To be done: According to the patent claims below, which four properties does claim 11 display with each of the displayed documents?

____ Text provided

1. A computer-implemented method for applying an action to more than one document associated with a workflow, comprising: displaying documents within a user interface of a workflow application; wherein the documents displayed within the user interface are associated with a user who is assigned to perform an action on each of the documents; determining a selection of documents within the user interface; determining an action to perform on the selected documents; and performing the action on the selected documents using the workflow application.

2. The computer-implemented method of claim 1, further comprising determining the documents to display by determining related documents; wherein related documents include different versions of the same document that require an action to be performed on each of the documents.

3. The computer-implemented method of claim 2, further comprising displaying properties with each of the displayed documents; wherein the properties include a contributor and a status of the document within the workflow.

4. The computer-implemented method of claim 2, wherein the properties to display are selectable by the user.

5. The computer-implemented method of claim 2, wherein the action to performed on the documents is selected from a set of actions including approving, reviewing and opening the selected documents.

6. The computer-implemented method of claim 5, wherein the set of actions further comprises changing a status and discarding the selected documents.

7. The computer-implemented method of claim 3, wherein the user interface includes a command area that includes a refresh command to update the displayed list of documents; a open command to open selected documents and a details command that provides additional details regarding the selected documents.

8. The computer-implemented method of claim 7, wherein the user interface includes a second command area that includes a list of selectable actions to perform on the selected documents.

9. A computer-readable medium having computer-executable instructions for applying an action to more than one document associated with a workflow, comprising: displaying documents within a user interface of a workflow application; wherein the documents displayed within the user interface are associated with a user who is assigned to perform an action on each of the documents; determining when an action is to be performed on a selection of documents within the user interface; and performing the action on the selected documents.

10. The computer-readable medium of claim 9, further comprising determining the documents to display by determining each version of the same document that requires an action to be performed on each of the documents by the user.

11. The computer-readable medium of claim 10, further comprising displaying a contributor property, a workflow status property, a submission date property, and a submission deadline property with each of the displayed documents.

________
____ Data

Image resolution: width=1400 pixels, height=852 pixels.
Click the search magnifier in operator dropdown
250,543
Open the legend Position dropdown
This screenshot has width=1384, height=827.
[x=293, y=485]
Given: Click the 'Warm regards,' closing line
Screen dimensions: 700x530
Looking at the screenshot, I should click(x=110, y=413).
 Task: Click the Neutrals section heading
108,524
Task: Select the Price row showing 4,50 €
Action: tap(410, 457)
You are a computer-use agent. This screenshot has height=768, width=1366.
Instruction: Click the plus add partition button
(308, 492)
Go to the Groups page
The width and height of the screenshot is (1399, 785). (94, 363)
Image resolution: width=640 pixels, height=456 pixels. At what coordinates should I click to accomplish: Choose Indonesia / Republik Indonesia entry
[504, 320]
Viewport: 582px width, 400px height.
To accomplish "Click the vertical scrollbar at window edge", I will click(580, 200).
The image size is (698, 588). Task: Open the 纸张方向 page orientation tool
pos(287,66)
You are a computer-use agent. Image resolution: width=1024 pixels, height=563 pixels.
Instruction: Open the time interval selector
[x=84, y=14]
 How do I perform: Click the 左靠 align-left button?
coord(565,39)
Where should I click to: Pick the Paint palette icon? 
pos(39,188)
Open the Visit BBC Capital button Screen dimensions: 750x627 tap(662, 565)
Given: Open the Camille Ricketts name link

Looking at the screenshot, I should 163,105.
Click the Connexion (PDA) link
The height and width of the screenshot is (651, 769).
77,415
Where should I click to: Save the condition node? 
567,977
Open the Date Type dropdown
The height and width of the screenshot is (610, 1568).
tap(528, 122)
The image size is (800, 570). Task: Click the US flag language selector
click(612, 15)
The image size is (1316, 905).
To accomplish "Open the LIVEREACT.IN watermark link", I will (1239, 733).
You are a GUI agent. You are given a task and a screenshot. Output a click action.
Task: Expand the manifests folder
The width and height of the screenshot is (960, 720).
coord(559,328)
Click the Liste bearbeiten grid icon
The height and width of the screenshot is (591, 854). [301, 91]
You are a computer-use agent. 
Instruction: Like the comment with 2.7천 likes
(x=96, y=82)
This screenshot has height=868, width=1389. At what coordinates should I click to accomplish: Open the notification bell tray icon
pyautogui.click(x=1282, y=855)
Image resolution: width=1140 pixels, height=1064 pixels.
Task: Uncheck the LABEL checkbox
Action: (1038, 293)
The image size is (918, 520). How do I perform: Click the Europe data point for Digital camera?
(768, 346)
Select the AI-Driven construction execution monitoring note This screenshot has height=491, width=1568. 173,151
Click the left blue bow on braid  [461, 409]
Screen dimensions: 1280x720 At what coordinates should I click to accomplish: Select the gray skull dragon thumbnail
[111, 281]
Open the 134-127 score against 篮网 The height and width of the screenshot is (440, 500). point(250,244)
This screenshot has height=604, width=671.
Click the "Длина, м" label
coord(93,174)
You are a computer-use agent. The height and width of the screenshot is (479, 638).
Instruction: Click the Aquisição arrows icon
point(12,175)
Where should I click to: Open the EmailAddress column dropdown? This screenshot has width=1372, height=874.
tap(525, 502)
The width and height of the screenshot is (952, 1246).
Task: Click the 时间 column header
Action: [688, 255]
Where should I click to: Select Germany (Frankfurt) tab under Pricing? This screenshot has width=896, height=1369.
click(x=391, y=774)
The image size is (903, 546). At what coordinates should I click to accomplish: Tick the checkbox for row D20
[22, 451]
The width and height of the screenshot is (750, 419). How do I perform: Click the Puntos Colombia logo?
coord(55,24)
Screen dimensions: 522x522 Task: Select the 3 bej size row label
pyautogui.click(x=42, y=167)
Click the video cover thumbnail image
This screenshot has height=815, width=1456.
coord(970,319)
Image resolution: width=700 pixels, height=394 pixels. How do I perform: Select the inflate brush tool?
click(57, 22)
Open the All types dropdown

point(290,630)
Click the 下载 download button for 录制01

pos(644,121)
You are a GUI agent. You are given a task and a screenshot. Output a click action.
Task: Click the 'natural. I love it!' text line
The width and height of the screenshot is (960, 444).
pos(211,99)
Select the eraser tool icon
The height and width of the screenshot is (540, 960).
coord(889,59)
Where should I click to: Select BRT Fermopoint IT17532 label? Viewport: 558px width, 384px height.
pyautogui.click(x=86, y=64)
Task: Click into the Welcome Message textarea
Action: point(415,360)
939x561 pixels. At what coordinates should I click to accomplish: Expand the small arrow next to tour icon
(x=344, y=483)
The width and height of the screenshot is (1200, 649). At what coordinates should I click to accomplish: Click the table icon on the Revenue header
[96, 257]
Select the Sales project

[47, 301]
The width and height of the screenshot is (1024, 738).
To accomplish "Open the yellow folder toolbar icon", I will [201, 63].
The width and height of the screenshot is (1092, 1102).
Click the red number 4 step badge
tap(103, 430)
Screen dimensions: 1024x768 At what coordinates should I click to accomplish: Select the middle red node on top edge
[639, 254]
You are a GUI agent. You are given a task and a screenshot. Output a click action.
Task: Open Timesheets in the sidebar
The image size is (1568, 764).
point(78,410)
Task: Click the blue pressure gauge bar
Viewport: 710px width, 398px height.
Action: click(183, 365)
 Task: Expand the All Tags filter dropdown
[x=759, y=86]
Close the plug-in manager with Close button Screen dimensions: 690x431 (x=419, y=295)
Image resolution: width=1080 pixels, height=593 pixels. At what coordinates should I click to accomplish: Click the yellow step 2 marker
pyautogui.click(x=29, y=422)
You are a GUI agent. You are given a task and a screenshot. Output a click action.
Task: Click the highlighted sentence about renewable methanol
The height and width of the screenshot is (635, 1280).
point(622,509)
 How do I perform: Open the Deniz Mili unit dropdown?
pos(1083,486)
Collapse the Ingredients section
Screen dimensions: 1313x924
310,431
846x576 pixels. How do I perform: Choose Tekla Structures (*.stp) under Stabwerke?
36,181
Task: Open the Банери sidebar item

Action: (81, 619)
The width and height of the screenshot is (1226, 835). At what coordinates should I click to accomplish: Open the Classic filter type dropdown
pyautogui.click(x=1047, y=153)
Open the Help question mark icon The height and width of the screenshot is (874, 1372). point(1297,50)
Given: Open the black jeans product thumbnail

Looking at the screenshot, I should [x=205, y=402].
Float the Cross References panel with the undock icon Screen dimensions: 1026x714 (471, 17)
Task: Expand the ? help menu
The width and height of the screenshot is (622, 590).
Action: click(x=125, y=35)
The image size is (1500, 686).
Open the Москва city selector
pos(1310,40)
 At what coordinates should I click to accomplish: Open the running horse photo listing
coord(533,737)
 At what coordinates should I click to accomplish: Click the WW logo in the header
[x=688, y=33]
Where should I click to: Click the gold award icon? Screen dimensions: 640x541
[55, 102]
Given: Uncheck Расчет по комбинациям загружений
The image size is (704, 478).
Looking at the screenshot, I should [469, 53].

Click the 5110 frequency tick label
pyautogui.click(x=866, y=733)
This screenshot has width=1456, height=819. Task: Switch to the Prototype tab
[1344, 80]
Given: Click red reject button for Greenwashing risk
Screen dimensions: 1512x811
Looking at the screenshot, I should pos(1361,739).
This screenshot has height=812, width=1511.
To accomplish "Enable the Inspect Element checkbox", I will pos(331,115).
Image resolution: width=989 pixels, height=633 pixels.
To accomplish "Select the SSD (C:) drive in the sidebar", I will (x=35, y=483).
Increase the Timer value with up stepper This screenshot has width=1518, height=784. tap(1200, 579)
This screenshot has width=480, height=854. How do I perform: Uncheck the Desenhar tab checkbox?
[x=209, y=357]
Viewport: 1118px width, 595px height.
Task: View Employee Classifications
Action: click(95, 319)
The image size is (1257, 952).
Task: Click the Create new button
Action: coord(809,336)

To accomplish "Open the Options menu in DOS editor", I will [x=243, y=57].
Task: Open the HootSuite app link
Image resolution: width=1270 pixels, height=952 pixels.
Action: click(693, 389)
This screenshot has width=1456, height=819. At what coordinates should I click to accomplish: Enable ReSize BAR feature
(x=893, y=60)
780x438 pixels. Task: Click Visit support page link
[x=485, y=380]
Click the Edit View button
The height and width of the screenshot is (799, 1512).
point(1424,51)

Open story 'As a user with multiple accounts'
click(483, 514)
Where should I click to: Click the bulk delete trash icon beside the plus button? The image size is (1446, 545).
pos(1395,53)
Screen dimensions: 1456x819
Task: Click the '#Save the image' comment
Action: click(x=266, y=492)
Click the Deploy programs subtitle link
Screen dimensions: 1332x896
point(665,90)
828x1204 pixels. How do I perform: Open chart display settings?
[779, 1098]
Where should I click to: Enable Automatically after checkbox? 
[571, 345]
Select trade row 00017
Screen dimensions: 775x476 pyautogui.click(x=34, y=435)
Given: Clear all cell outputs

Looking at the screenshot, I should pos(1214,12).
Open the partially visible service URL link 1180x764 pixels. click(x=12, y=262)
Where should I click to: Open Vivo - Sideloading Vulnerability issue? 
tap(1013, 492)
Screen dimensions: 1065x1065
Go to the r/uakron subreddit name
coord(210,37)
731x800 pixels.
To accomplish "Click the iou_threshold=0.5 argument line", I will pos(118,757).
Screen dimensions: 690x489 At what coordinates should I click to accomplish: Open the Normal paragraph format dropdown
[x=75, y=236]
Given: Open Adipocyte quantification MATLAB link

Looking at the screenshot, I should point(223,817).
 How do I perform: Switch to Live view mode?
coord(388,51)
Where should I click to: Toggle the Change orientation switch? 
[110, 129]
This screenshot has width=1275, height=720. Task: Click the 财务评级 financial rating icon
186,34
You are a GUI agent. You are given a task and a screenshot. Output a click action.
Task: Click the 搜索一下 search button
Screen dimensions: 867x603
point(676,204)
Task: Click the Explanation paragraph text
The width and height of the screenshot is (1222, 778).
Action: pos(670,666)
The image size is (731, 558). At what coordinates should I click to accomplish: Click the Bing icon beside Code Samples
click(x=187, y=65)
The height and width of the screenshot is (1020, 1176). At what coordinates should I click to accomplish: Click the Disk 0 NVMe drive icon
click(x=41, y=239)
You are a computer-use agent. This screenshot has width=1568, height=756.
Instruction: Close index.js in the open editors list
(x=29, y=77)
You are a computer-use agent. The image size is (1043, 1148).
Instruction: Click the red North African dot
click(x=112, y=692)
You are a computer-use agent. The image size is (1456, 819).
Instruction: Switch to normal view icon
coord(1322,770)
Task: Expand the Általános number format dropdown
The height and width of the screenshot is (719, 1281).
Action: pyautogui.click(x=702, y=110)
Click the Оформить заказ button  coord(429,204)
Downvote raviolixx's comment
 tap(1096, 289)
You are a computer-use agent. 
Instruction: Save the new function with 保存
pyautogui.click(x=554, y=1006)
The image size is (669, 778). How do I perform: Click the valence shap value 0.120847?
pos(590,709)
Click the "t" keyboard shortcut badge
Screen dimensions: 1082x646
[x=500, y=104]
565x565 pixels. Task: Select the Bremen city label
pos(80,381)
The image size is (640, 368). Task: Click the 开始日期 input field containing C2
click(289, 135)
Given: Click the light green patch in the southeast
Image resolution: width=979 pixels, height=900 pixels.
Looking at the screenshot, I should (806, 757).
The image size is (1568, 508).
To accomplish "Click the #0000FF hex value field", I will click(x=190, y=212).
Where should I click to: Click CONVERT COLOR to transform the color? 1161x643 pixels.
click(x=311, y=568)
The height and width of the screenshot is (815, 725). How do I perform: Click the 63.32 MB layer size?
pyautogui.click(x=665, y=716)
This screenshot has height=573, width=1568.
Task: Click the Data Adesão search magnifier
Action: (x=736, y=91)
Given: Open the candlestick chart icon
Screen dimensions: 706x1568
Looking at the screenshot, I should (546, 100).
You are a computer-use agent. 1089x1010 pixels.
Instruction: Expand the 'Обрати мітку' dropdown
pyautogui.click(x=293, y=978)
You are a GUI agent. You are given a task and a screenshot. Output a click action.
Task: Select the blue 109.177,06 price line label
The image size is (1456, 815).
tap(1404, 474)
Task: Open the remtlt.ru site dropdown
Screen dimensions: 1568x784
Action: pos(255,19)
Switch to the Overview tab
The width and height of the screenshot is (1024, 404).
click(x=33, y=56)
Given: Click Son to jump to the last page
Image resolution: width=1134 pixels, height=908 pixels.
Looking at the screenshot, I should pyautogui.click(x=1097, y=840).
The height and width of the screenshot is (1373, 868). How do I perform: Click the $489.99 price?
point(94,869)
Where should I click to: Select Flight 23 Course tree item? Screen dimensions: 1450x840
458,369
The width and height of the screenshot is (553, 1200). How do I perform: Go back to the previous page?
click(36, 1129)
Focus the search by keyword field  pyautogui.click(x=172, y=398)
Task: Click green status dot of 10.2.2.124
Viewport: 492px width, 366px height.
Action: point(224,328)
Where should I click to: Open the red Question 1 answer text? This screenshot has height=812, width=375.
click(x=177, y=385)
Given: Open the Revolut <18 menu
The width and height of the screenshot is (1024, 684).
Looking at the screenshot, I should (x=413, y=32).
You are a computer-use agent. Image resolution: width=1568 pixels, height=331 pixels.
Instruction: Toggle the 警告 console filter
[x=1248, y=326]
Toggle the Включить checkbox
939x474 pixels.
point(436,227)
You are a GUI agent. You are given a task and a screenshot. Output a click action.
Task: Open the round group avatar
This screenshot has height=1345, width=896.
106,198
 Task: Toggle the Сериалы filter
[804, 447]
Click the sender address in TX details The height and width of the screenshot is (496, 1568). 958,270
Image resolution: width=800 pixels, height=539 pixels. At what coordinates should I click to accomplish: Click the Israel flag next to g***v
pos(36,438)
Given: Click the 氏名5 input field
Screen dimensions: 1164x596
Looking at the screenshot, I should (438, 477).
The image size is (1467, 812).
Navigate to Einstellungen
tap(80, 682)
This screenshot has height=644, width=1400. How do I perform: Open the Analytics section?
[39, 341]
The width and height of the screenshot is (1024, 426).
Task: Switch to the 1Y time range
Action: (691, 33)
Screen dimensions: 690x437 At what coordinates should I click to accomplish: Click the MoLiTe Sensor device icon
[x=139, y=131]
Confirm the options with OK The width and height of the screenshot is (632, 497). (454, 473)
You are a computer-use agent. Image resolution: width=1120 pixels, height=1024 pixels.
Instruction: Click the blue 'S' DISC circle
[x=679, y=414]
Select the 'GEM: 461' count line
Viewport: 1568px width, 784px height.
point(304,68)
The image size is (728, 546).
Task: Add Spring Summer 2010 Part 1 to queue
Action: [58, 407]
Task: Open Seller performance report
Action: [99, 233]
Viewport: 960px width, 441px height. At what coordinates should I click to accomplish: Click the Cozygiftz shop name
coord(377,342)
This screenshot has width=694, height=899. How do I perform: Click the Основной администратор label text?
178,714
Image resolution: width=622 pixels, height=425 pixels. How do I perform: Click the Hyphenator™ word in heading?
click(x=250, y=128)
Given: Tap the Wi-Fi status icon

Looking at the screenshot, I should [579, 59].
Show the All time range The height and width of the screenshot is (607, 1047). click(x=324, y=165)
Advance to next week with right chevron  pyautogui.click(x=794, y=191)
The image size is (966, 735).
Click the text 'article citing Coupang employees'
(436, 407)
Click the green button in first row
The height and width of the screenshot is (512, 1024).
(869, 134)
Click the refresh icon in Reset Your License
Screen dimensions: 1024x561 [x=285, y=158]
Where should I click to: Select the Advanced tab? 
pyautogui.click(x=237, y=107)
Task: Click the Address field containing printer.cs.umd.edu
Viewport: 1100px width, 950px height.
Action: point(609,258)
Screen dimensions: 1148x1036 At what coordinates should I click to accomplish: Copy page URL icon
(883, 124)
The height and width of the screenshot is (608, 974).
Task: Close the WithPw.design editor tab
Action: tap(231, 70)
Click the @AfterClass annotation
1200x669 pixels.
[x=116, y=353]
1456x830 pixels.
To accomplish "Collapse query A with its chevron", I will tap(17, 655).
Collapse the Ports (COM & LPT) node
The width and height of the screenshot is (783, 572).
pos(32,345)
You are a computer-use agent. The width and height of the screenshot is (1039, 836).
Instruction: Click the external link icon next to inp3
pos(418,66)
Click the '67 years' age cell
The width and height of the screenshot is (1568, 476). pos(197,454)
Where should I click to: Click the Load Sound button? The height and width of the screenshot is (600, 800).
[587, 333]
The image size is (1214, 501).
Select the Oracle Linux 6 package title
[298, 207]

________

Answer to this exercise: A contributor property, a workflow status property, a submission date property, and a submission deadline property.